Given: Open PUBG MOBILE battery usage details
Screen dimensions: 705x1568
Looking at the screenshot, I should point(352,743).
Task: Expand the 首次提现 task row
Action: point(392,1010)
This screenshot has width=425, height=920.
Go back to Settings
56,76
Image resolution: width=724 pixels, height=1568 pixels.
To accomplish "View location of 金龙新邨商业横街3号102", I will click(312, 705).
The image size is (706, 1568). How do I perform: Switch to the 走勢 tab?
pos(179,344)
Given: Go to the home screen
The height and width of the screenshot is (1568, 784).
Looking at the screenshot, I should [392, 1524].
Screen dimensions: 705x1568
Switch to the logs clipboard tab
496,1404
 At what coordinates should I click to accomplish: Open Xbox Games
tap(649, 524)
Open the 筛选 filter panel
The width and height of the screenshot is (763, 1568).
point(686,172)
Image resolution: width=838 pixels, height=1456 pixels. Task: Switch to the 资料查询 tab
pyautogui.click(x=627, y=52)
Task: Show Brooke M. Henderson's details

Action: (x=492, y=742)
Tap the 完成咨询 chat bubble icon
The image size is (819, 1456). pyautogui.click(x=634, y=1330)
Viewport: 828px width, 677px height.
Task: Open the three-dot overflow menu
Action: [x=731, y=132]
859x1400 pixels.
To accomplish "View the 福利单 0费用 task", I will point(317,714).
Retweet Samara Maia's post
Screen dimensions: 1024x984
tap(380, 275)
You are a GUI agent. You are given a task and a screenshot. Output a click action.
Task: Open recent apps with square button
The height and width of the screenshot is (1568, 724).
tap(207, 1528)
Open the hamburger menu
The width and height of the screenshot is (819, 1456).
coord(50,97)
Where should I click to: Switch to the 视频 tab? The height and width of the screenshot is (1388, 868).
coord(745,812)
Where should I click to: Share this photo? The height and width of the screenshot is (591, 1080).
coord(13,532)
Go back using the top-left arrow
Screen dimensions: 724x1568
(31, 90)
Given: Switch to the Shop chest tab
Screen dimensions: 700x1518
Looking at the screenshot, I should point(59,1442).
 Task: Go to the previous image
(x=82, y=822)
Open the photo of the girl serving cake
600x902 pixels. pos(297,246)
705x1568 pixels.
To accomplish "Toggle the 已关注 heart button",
_ _ _ _ _ _ _
◆ Instructions for the task
Render every line of the records above as a numbered list, omitting blank lines.

◆ Exercise answer
1. Given: Open PUBG MOBILE battery usage details
2. Screen dimensions: 705x1568
3. Looking at the screenshot, I should point(352,743).
4. Task: Expand the 首次提现 task row
5. Action: point(392,1010)
6. This screenshot has width=425, height=920.
7. Go back to Settings
8. 56,76
9. Image resolution: width=724 pixels, height=1568 pixels.
10. To accomplish "View location of 金龙新邨商业横街3号102", I will click(312, 705).
11. The image size is (706, 1568). How do I perform: Switch to the 走勢 tab?
12. pos(179,344)
13. Given: Go to the home screen
14. The height and width of the screenshot is (1568, 784).
15. Looking at the screenshot, I should [392, 1524].
16. Screen dimensions: 705x1568
17. Switch to the logs clipboard tab
18. 496,1404
19.  At what coordinates should I click to accomplish: Open Xbox Games
20. tap(649, 524)
21. Open the 筛选 filter panel
22. The width and height of the screenshot is (763, 1568).
23. point(686,172)
24. Image resolution: width=838 pixels, height=1456 pixels. Task: Switch to the 资料查询 tab
25. pyautogui.click(x=627, y=52)
26. Task: Show Brooke M. Henderson's details
27. Action: (x=492, y=742)
28. Tap the 完成咨询 chat bubble icon
29. The image size is (819, 1456). pyautogui.click(x=634, y=1330)
30. Viewport: 828px width, 677px height.
31. Task: Open the three-dot overflow menu
32. Action: [x=731, y=132]
33. 859x1400 pixels.
34. To accomplish "View the 福利单 0费用 task", I will point(317,714).
35. Retweet Samara Maia's post
36. Screen dimensions: 1024x984
37. tap(380, 275)
38. You are a GUI agent. You are given a task and a screenshot. Output a click action.
39. Task: Open recent apps with square button
40. The height and width of the screenshot is (1568, 724).
41. tap(207, 1528)
42. Open the hamburger menu
43. The width and height of the screenshot is (819, 1456).
44. coord(50,97)
45. Where should I click to: Switch to the 视频 tab? The height and width of the screenshot is (1388, 868).
46. coord(745,812)
47. Where should I click to: Share this photo? The height and width of the screenshot is (591, 1080).
48. coord(13,532)
49. Go back using the top-left arrow
50. Screen dimensions: 724x1568
51. (31, 90)
52. Given: Switch to the Shop chest tab
53. Screen dimensions: 700x1518
54. Looking at the screenshot, I should point(59,1442).
55.  Task: Go to the previous image
56. (x=82, y=822)
57. Open the photo of the girl serving cake
58. 600x902 pixels. pos(297,246)
59. 705x1568 pixels.
60. To accomplish "Toggle the 已关注 heart button",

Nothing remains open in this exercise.